[Saved data entries]
◇ ◇ ◇ ◇ ◇ ◇ ◇

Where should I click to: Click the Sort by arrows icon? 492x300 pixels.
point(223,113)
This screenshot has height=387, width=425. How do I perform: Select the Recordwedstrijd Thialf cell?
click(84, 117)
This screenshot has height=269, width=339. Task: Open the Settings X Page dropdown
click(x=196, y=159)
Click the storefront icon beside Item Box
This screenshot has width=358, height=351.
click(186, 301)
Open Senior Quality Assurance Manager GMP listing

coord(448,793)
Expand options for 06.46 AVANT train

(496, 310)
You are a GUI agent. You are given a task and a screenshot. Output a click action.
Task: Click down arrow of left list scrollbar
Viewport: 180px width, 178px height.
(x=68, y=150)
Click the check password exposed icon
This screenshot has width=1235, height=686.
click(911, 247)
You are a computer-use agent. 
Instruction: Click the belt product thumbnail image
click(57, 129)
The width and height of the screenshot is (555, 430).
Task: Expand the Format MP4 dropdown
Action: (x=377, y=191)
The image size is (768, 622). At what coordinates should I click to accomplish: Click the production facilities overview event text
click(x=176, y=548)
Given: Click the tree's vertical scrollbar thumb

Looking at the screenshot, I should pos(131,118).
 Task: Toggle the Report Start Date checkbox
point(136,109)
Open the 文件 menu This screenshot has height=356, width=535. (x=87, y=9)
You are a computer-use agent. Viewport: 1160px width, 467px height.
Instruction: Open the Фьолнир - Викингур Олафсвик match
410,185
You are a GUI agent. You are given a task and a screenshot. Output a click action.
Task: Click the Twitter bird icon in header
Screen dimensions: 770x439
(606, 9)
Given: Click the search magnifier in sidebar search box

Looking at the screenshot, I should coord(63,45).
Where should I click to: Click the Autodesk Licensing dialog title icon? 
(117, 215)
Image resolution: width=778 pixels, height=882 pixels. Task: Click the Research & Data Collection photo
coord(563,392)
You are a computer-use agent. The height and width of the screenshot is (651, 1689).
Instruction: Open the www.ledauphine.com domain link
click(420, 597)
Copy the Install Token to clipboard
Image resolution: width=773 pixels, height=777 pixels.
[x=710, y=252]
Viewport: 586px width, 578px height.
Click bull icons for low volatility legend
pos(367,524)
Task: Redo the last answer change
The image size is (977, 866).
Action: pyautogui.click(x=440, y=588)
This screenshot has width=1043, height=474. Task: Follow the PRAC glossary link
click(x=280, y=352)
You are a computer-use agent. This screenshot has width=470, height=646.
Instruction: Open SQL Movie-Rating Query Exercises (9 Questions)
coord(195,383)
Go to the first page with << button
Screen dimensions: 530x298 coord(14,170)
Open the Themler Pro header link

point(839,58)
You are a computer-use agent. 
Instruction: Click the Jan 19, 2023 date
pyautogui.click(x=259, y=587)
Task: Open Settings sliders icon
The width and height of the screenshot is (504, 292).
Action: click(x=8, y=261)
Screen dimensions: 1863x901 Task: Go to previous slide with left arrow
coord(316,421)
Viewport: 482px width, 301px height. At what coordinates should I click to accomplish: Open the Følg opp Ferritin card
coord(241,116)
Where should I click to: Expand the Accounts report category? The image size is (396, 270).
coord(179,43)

◇ ◇ ◇ ◇ ◇ ◇ ◇

## [EXERCISE DETAILS]
Could you print the lines above, exactly as written, from the line containing "Instruction: Click the Jan 19, 2023 date" through the final one?

## [ANSWER TO THIS TASK]
Instruction: Click the Jan 19, 2023 date
pyautogui.click(x=259, y=587)
Task: Open Settings sliders icon
The width and height of the screenshot is (504, 292).
Action: click(x=8, y=261)
Screen dimensions: 1863x901 Task: Go to previous slide with left arrow
coord(316,421)
Viewport: 482px width, 301px height. At what coordinates should I click to accomplish: Open the Følg opp Ferritin card
coord(241,116)
Where should I click to: Expand the Accounts report category? The image size is (396, 270).
coord(179,43)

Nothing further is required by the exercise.